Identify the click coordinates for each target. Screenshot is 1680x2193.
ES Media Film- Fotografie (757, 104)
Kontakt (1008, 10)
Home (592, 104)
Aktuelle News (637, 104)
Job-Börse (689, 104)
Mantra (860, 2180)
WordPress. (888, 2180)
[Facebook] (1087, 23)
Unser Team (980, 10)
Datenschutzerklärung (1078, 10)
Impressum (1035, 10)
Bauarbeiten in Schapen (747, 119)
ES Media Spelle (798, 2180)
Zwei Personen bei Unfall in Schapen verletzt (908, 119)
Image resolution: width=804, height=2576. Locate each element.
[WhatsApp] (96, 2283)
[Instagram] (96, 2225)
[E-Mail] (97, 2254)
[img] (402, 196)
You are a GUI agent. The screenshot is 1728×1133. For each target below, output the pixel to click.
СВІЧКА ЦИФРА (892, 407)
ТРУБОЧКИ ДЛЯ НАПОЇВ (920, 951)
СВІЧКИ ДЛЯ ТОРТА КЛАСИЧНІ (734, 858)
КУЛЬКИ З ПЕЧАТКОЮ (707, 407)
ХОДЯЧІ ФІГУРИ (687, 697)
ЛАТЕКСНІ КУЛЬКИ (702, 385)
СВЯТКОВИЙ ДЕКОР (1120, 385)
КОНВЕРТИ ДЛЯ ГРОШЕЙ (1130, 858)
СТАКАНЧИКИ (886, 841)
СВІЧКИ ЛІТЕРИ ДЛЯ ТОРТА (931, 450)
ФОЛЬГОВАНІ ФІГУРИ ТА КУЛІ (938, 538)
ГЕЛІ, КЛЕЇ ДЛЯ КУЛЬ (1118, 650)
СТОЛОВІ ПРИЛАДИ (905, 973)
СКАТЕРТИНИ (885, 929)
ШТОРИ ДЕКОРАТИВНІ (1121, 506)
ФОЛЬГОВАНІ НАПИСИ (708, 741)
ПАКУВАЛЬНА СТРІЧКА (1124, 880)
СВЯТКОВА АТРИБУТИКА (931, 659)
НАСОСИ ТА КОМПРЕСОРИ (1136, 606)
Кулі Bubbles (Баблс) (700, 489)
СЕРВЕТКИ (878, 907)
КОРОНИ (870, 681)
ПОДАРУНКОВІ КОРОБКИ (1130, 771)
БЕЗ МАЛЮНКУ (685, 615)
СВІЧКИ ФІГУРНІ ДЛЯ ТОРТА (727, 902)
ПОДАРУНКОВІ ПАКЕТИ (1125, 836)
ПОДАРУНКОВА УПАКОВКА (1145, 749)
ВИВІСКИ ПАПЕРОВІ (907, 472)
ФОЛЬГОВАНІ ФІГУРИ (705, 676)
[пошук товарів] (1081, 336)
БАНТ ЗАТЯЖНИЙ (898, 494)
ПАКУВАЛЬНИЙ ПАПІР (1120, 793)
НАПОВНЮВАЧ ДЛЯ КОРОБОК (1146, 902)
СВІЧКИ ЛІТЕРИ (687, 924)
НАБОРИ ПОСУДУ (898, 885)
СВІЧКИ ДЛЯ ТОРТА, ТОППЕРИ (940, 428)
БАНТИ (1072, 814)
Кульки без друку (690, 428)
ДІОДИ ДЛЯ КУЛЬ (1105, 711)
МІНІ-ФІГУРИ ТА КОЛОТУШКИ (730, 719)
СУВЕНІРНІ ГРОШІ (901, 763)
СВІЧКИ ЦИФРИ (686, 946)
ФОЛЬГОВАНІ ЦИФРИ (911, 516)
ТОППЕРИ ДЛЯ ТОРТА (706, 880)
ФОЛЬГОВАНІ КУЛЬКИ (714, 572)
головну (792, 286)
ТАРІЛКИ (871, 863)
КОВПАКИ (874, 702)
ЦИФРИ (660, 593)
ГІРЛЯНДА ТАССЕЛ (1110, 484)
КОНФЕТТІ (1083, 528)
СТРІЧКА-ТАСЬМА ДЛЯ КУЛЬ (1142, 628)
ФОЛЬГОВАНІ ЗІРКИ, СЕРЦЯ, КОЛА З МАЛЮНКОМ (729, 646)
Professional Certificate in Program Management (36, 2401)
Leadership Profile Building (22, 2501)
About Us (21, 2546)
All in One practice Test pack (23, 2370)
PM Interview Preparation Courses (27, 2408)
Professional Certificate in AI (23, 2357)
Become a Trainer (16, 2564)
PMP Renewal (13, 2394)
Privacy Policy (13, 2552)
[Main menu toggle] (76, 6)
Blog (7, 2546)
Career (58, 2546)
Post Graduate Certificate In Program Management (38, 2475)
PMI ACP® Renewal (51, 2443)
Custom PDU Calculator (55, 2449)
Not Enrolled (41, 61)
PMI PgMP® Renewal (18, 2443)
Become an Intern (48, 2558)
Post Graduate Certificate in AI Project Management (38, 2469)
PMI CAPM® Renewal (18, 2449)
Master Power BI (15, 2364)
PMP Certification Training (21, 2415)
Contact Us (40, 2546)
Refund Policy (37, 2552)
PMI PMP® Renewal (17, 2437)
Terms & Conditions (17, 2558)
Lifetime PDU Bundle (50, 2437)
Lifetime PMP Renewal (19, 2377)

▸ **Assignment**:
Your answer must be a single number: the count of lines in the records that include "ЦИФРИ".

▸ **Answer section**:
3